**Dataset content:**
--------------------------------------------------

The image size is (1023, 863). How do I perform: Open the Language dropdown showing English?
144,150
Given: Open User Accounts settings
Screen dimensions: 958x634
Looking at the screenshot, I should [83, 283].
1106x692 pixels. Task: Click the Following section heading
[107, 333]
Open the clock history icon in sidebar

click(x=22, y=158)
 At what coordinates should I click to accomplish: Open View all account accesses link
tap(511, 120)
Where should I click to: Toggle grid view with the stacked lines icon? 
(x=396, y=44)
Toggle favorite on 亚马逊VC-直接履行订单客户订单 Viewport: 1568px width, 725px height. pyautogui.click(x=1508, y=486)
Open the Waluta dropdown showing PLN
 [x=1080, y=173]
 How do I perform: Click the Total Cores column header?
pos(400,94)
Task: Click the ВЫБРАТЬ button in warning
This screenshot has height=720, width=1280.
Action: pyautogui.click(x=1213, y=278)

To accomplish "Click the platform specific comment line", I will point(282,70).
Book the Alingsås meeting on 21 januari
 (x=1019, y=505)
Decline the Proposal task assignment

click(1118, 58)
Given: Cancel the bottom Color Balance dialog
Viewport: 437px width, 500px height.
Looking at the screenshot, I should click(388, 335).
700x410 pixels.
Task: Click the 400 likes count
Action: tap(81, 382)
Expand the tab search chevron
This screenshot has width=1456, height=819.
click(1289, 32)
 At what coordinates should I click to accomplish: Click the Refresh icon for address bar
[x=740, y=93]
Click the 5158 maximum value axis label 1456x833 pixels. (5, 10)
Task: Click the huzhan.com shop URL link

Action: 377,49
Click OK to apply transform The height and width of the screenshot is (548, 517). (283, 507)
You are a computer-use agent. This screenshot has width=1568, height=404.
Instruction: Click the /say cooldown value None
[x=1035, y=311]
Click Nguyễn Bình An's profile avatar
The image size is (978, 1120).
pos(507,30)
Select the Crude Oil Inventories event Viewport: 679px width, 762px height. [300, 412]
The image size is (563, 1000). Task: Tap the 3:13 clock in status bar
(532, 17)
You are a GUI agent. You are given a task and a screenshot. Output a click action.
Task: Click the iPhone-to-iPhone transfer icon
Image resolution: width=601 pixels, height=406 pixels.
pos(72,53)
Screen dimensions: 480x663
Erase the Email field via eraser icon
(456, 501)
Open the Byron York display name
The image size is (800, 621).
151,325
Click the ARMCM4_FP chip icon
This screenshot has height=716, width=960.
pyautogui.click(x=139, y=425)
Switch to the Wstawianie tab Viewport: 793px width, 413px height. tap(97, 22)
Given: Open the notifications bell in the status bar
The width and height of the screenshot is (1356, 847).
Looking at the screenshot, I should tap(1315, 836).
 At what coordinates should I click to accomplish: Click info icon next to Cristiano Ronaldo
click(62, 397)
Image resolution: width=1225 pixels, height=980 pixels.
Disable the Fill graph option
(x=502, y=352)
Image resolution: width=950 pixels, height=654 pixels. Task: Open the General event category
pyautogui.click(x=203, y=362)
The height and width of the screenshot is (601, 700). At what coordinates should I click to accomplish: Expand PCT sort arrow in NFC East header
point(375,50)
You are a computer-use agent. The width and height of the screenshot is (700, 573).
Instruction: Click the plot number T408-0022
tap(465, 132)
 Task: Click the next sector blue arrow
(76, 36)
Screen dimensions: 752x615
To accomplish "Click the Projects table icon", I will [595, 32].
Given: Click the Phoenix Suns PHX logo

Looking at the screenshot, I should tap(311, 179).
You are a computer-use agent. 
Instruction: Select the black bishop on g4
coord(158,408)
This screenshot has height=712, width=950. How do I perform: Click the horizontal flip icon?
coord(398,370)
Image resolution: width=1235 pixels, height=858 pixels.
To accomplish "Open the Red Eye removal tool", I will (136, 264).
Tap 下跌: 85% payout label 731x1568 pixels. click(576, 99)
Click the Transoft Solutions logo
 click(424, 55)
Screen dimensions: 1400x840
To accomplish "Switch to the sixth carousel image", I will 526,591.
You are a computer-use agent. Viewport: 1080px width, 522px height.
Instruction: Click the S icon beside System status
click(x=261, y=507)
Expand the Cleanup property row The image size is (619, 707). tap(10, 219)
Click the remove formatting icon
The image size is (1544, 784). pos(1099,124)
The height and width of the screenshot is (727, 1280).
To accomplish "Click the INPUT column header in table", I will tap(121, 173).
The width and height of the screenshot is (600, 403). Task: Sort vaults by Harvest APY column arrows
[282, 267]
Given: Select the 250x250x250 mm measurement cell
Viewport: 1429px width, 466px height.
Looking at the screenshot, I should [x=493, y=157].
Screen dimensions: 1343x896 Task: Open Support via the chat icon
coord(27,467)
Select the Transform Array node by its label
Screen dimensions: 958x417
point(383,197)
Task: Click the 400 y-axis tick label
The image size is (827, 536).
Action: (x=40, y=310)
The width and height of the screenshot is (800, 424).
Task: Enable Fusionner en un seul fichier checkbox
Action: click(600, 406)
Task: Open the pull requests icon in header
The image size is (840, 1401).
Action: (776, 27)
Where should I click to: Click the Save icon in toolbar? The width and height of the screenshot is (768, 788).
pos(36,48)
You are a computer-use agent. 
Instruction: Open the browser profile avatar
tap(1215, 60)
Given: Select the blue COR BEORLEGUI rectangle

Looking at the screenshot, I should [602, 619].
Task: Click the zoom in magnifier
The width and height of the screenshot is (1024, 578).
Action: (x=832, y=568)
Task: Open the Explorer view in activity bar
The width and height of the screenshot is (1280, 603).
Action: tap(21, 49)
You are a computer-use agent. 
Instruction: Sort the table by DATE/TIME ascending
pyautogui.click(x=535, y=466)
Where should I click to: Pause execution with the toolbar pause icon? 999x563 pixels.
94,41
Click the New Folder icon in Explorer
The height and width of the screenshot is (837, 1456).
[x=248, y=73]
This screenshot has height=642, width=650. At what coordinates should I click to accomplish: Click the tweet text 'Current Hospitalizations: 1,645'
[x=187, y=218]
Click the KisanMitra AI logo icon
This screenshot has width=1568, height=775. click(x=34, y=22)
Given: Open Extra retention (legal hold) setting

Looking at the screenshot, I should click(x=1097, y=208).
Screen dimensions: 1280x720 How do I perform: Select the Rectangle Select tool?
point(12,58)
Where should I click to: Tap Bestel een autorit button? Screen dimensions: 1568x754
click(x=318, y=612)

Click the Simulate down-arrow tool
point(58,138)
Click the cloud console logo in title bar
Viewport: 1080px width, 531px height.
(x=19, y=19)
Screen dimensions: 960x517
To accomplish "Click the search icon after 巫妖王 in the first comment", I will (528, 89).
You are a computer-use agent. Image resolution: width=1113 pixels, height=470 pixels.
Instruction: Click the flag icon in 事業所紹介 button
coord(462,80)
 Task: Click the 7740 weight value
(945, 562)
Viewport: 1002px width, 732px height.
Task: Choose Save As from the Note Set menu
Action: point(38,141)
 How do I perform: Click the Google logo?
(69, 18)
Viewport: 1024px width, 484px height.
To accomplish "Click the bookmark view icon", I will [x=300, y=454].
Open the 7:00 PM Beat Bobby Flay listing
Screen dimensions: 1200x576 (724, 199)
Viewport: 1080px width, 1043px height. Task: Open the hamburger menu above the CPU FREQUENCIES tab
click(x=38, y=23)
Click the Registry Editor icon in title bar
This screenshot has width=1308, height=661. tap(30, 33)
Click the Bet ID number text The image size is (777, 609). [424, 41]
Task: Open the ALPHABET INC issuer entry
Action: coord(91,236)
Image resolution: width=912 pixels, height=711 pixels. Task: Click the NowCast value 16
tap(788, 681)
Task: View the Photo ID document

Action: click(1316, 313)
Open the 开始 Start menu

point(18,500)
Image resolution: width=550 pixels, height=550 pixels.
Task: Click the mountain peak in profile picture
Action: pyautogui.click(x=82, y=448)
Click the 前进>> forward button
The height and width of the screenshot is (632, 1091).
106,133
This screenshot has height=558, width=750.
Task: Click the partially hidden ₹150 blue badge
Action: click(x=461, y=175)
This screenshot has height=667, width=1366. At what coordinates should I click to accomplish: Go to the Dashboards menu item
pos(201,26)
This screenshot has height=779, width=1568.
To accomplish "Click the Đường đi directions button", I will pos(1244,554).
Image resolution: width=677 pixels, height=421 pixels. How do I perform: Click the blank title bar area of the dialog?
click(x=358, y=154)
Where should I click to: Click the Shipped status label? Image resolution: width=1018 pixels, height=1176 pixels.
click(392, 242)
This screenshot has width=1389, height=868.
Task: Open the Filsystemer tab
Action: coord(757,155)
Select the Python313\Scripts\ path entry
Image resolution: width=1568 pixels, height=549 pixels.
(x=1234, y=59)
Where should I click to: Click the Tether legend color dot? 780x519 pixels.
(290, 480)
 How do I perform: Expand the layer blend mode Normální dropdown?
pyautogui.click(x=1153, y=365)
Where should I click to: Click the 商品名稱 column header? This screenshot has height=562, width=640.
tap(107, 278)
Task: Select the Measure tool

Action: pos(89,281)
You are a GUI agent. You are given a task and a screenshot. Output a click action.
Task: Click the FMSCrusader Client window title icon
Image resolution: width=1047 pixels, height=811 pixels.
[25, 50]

--------------------------------------------------

**Task details:**
Among the lines of the preceding data, which ones hold the word "comment"? List them.

**Answer space:**
To accomplish "Click the platform specific comment line", I will point(282,70).
To accomplish "Click the search icon after 巫妖王 in the first comment", I will (528, 89).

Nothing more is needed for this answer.